What’s refreshing about this secondary storyline is that Cross is even more cynical about his Brooklyn hippies than he is about the small-town dullards — and he convincingly portrays how they’d champion Dave, since they too traffic mostly in empty buzzwords and righteous indignation, and sets up exactly how badly that might go for everyone.

Talking to the Sundance audience at a Q&A after Tuesday’s premiere, Cross explained how he became aware of characters like Dave. “When I used to live in Los Angeles,” he said, “on the second Tuesday of every month, KCRW — which is the NPR station in Santa Monica and Los Angeles — would air the city council meetings. And the last ten minutes or so, they would let their crazy people talk, and there’s lots and lots of crazy people in Santa Monica. And I’ve always been fascinated by it, and I would always tune in.”

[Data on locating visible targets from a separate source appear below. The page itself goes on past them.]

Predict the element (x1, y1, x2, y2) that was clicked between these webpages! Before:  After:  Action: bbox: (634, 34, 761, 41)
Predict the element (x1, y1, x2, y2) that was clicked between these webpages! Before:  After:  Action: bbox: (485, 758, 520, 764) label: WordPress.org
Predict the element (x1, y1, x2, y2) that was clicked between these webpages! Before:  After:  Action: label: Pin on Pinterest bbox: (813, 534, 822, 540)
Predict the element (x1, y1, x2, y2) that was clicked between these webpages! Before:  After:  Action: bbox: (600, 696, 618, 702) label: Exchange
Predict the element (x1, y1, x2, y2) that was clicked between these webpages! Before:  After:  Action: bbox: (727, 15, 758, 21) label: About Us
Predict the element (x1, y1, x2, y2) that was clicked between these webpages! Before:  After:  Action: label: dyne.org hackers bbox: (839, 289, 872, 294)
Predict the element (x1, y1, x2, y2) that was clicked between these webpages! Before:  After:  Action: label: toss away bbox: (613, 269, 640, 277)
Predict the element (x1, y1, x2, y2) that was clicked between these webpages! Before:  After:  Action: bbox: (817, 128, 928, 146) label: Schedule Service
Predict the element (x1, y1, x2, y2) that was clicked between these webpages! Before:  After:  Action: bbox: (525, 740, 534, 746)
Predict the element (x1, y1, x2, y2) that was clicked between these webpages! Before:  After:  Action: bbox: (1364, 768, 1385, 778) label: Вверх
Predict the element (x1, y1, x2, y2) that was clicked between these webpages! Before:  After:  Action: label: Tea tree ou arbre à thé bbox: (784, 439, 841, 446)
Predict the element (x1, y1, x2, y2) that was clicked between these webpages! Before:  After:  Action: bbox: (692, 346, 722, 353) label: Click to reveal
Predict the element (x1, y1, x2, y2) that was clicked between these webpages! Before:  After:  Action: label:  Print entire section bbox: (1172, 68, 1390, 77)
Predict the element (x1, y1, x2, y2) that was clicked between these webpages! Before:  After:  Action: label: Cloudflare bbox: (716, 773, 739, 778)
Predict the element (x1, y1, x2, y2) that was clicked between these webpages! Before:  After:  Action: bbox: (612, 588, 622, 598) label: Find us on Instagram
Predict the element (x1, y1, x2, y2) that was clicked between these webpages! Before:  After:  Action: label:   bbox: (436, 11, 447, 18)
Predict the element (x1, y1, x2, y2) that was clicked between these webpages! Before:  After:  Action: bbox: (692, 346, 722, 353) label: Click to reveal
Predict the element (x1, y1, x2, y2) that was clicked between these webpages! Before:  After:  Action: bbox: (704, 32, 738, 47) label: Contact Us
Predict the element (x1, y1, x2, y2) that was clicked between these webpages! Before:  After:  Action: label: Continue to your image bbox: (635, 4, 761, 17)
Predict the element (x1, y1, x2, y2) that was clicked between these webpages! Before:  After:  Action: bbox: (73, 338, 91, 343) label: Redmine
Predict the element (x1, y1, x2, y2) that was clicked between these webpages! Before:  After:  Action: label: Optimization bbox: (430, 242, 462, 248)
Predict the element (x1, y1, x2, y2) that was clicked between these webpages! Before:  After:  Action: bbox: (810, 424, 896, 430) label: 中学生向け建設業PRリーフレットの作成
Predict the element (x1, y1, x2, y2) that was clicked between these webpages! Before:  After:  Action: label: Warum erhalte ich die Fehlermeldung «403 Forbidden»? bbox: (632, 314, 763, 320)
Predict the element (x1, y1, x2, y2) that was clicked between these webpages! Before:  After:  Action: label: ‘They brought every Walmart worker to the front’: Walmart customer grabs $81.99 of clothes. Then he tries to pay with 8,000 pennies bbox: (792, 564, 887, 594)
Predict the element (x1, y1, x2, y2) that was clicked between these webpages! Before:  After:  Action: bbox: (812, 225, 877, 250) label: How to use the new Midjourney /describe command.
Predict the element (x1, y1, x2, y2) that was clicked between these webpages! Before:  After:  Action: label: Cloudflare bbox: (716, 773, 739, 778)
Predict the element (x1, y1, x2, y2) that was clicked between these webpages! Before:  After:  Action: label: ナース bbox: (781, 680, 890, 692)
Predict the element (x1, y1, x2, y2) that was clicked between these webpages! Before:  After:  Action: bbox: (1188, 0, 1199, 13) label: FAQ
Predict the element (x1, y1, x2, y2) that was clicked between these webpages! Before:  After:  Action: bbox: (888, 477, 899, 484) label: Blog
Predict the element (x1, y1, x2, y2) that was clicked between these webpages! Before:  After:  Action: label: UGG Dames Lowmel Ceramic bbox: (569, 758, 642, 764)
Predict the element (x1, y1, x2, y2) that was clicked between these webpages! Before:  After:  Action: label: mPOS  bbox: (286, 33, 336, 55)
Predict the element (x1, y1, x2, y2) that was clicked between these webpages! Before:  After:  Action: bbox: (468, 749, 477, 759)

In its take-no-prisoners spirit and scathing social satire, Cross’s debut recalls Bob Goldthwait’s lacerating God Bless America, though it stops somewhat short of that picture’s outright nihilism. But it shares Goldthwait’s disbelief at what passes for both popular culture and political discourse, and while the aesthetics are passable at best (it’s pretty much shot like a long Mr. Show sketch, and it often lurches uncertainly from scene to scene), the rage is palpable, and welcome. Hits is a bit of a mess, but it’s a ballsy, uncompromising mess.

When the worm finally turns, Cross really finds his rhythm, and the climactic sequence is thrilling in its vulgar inevitability and utter nastiness. Some might worry about crossing the lines of good taste and social taboos in that scene, and throughout the movie, but not Cross, who insists nothing is sacred. “I’m not trying to be cute,” he notes. “The only thing I wouldn’t want to do is hurt somebody’s feelings who doesn’t deserve it, like a real person who’s kind of an innocent victim? Outside of that, any topic is open for discussion or parody.”

Hits plays this week at the Sundance Film Festival.